オフィス労働生産性を向上させるために(7)『働き方改革』の仕上げはICTにて

BPMブログ

(以下、コラム記事を転載しています) ****************************************************************************

<<前回の第6弾の記事では、『働き方改革』には3つほどの異なる狙いがあり、自社の課題や取り組み成熟度によって、どれが最も重要視されるべきかが異なることをお伝えした。今回は、『働き方改革』におけるICTの役割と留意すべき点をお伝えしたい。そしてこれらは概ね、『働き方改革』以外の業務改革でもあてはまることである>>

『働き方改革』を強力に推進する手段としてICTの活用がよく挙げられる。ICTベンダーが大々的に宣伝しているため、小生と似たような懐疑的な人間になると、かえってその効能を疑いかねないかも知れない。しかし冷静に考えると、その省力化効果は既にかなりの程度実証されており、理屈で考えても納得の行くものが多い。

例えば、毎日大勢の社員が利用する業務アプリケーション(およびそのOS)が最新状態に維持されていることで、手作業もしくは旧式の業務アプリに比べてはるかに素早く、しかもミスなく処理されることに疑問の余地はないだろう。

また、社外にいながら、社内にいるときと同じようにモバイル端末で社内データベースにアクセスでき、業務アプリの処理を遠隔でできるようになった時の「これは便利だ!いちいち社に戻らなくてもいいんだ」という感激を覚えている方も多かろう。

もちろん、こうした省力化効効果や便利さを獲得するためには、システムの更新や増設および運営などにそれ相応のコストが掛かり、便利さと引き換えに情報漏洩や違法アクセスのリスクは高まるため、その分だけセキュリティ対策を進める必要があることは言うまでもない。つまり十分高い費用対効果が見込め、セキュリティ面でも安心できることは事前に確かめる必要がある。
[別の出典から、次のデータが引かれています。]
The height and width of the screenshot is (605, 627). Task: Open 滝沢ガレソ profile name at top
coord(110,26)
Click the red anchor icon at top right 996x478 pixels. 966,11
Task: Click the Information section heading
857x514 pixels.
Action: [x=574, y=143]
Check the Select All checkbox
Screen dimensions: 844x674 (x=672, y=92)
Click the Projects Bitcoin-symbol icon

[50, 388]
それでも多くの場合、特に「効率向上(による長時間労働の是正、およびワーク・ライフ・バランスの改善)」が主たる狙いである場合には、ICTの費用対効果が高いことは小生のクライアントで観察できた事例からも十分推し量ることができる。

しかしそのためには幾つかの条件がある。先ほど触れたセキュリティ対策をしっかりすることもその一部だが、そうした諸点はICTベンダーの人が懇切丁寧に説明してくれるだろう。むしろ肝腎なことは、(システム導入のタイミングを遅らせたりすることになりかねないため)えてしてICTベンダーの人が教えてくれないものである。
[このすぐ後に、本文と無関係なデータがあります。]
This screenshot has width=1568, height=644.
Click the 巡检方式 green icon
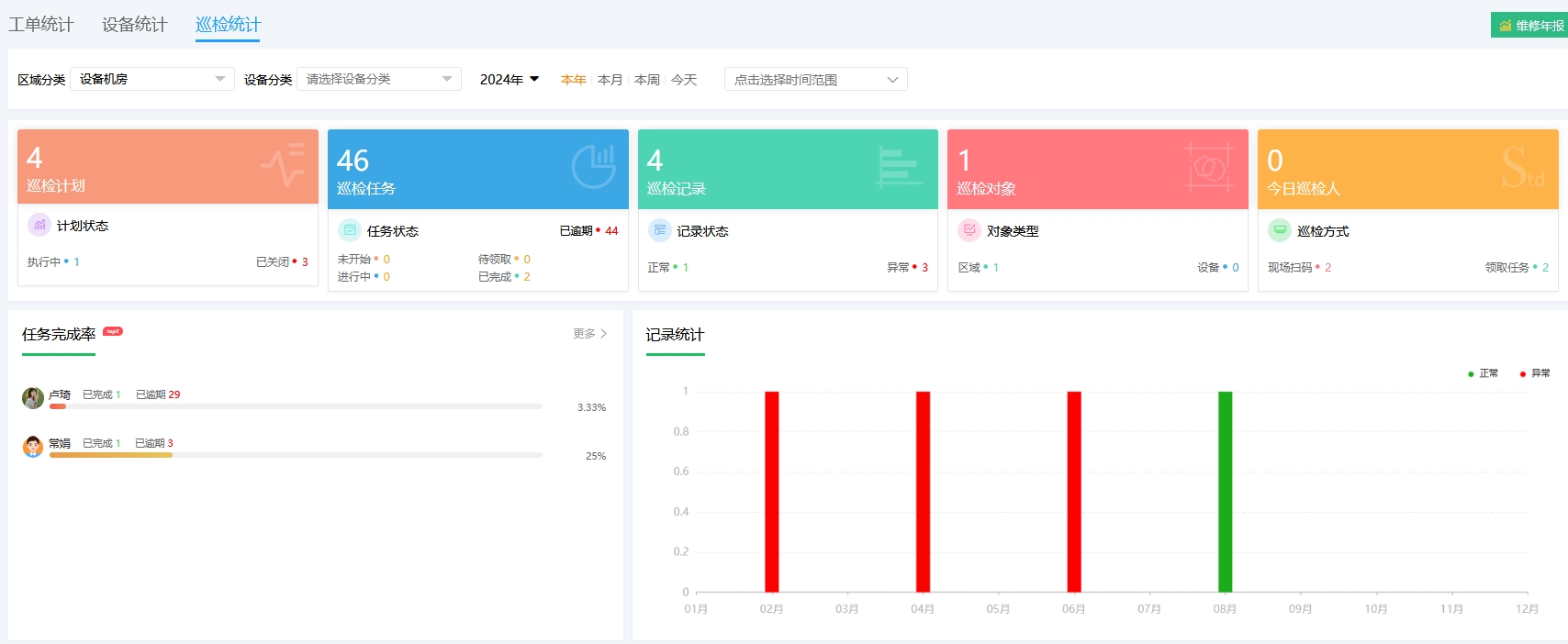click(1280, 230)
その最大のポイントは「システム化は往々にして『固定化』と同義である」ということである。つまり一旦システム化してしまえば業務プロセスはそう簡単に変えられないということを念頭に置く必要があるのだ。

(注:継続的な業務改善を可能にするためのBPMという考え方に向いた業務プラットフォームも存在するが、今のところ基幹業務システムに全面的に適用できるものではない。そもそも現実的にBPM用のプラットフォームを利用している企業はごく少数派なので、大多数の企業にとっては「システム化は往々にして『固定化』と同義である」というのが現実である)。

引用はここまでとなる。